My daughter is nearly 1 year old now and now he’s telling me he thinks I planned getting pregnant with her... So I was taking the pill everyday I had an alarm set on my phone as a reminder but I’ve admit I did miss a pill in the packet as I remember I was out with work and my alarm was set to 5pm in the evening I used to take it when I used to get home from work (mistake on my behalf I should’ve taken it every morning - Lesson learnt I know take it every morning!) but anyway my alarm went and I didn’t have my contraceptive on me, obviously got home late as was on a work party and forgot all about taking the pill and obviously slept with my boyfriend and didn’t take the pill until the following evening! I should’ve gone and got a morning after pill, but hey ho I thought I’ve only missed one, I’ll be okey... obviously to find out a few weeks later I was pregnant....But he thinks I did something like stopped taking the pills on purpose, like I’ve planned this to happen because a few months prior to this we broke up because he didn’t want children. I’ve even admitted it looks bad and I can’t prove anything to him, but he is being mean towards me because he doesn't believe me. He says that he half believes me and half doesn’t as we were friends for 10 years before realising that we both wanted to be more than friends, so because he’s known me for so long he says he doesn’t think i would do something like it but at the same time he can’t help but think that I have done it on purpose.
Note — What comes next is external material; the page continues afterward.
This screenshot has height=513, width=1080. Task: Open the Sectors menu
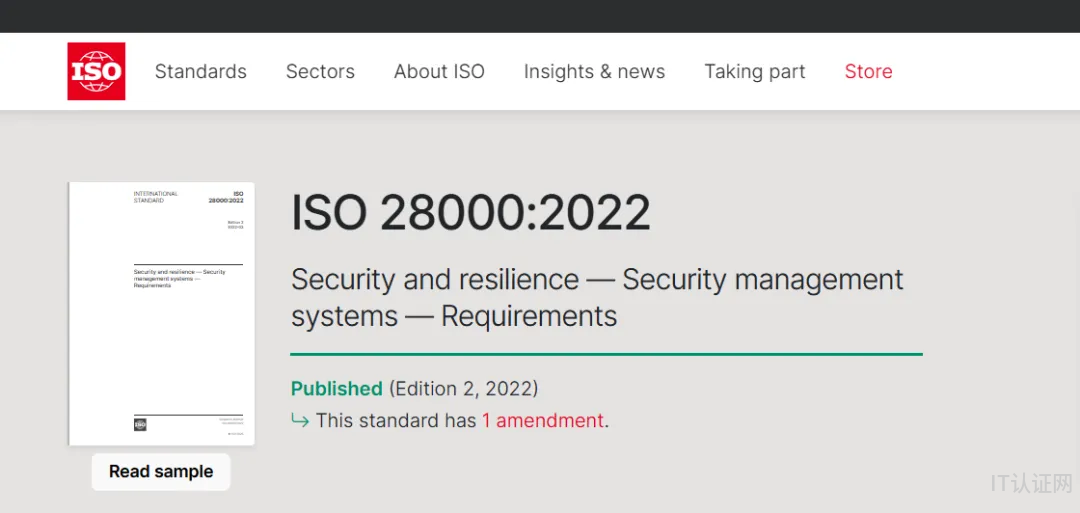point(320,71)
A few years back (this is hard for me to say..) I lost my best friend to suicide, it hit me really hard and is even tried to take my own life and he stopped me... my head and my thoughts were in the wrong place when I tried doing that but I would never ever contemplate taking my own life again, i realised straight after it was a silly thing for me to attempt, im usually the girl who’s always smiling, always happy and I instantly regretted it, but he thinks now that I’m capable of anything because I went to do that and thinks that I’m capable of planning a pregnancy.
The thing is my daughter is here, she’s turning one this week coming and he absolutely adores her and says she’s the best thing thats ever happened to him, he says he loves me and wants to be with me but at the moment he says he has his days where he’s fine and others where he can’t help but think I’ve trapped him.
I absolutely adore my boyfriend but I would never be that person he thinks i am/become...I’ve cried a lot this past month and have told him on 3 occasions to leave if he doesn’t trust me.
But everytime i say that to him it kills me inside because I know I haven’t done anything wrong, and I wish there was a way I could prove my innocence. I don’t want him to leave because he is the most amazing dad and boyfriend but right now I’m stuck in limbo of what can I do to make this better?